Brown Corpus

Last updated
The Department of Cognitive Linguistic & Psychological Sciences at Brown University Metcalf Research Laboratory (Brown) 05.jpg
The Department of Cognitive Linguistic & Psychological Sciences at Brown University

The Brown University Standard Corpus of Present-Day American English, better known as simply the Brown Corpus, is an electronic collection of text samples of American English, the first major structured corpus of varied genres. This corpus first set the bar for the scientific study of the frequency and distribution of word categories in everyday language use. Compiled by Henry Kučera and W. Nelson Francis at Brown University, in Rhode Island, it is a general language corpus containing 500 samples of English, totaling roughly one million words, compiled from works published in the United States in 1961.

Contents

History

In 1967, Kučera and Francis published their classic work, entitled "Computational Analysis of Present-Day American English", which provided basic statistics on what is known today simply as the Brown Corpus. [1]

The Brown Corpus was a carefully compiled selection of current American English, totalling about a million words drawn from a wide variety of sources. Kučera and Francis subjected it to a variety of computational analyses, from which they compiled a rich and variegated opus, combining elements of linguistics, psychology, statistics, and sociology. It has been very widely used in computational linguistics, and was for many years among the most-cited resources in the field. [2]

Shortly after publication of the first lexicostatistical analysis, Boston publisher Houghton-Mifflin approached Kučera to supply a million word, three-line citation base for its new American Heritage Dictionary . This ground-breaking new dictionary, which first appeared in 1969, was the first dictionary to be compiled using corpus linguistics for word frequency and other information.

■ **Data lines**
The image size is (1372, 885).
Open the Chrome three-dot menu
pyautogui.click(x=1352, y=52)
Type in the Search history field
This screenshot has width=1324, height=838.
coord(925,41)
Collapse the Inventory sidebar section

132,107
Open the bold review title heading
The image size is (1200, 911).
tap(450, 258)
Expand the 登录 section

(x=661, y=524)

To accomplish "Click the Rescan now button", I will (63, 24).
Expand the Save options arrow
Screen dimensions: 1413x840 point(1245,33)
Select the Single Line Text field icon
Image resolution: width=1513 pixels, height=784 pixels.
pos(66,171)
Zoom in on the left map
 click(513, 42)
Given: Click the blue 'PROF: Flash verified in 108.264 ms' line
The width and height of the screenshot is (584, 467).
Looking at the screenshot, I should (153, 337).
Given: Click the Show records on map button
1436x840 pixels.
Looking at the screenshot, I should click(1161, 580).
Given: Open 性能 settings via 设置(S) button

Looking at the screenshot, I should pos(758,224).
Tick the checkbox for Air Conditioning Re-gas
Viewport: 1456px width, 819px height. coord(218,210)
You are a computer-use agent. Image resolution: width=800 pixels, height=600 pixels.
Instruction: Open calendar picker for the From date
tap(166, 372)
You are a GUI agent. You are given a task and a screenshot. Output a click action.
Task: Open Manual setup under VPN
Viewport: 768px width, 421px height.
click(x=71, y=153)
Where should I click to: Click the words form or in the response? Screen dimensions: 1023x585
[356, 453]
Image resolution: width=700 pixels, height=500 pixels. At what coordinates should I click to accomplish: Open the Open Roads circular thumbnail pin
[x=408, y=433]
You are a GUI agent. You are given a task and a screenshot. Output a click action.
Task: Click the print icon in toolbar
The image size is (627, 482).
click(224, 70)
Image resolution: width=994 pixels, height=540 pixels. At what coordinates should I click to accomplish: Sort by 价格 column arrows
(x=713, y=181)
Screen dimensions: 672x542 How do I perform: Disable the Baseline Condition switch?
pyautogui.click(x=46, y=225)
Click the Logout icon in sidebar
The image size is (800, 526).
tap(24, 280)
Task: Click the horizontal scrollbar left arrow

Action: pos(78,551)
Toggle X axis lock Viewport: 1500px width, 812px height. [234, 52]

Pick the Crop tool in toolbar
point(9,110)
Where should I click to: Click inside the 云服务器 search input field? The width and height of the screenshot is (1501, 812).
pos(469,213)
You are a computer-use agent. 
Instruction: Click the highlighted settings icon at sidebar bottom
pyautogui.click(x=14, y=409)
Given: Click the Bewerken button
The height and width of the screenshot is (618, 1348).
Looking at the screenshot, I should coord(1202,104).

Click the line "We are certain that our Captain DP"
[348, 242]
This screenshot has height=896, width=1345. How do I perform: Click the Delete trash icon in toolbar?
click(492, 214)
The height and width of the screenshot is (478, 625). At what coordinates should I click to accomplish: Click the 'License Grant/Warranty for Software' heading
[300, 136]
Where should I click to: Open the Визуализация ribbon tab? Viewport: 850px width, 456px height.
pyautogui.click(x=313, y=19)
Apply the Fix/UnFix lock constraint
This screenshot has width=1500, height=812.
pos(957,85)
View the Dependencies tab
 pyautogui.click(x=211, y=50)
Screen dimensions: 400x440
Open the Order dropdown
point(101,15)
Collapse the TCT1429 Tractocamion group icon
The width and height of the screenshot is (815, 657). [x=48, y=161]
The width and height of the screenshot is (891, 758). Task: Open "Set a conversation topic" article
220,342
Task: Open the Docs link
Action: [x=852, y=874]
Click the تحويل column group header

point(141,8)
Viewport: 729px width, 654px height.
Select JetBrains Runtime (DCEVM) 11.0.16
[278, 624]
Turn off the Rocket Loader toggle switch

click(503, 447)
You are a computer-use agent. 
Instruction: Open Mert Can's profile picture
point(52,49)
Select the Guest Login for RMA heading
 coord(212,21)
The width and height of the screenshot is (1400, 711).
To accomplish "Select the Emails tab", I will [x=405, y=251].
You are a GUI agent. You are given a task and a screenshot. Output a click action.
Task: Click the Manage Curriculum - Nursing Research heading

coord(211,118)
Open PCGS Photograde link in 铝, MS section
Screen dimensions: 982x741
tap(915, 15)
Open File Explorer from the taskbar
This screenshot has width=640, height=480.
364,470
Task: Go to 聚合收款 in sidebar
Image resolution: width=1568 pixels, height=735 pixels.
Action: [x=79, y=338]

■ **Required actions**
(A) In the Brown Corpus text, which publisher approached Kučera to supply a citation base for its new dictionary?
(B) Write out everything in the Brown Corpus text from "The Brown University" down to "States in 1961.".

■ **Solutions for each task**
(A) Houghton-Mifflin

(B)
The Brown University Standard Corpus of Present-Day American English, better known as simply the Brown Corpus, is an electronic collection of text samples of American English, the first major structured corpus of varied genres. This corpus first set the bar for the scientific study of the frequency and distribution of word categories in everyday language use. Compiled by Henry Kučera and W. Nelson Francis at Brown University, in Rhode Island, it is a general language corpus containing 500 samples of English, totaling roughly one million words, compiled from works published in the United States in 1961.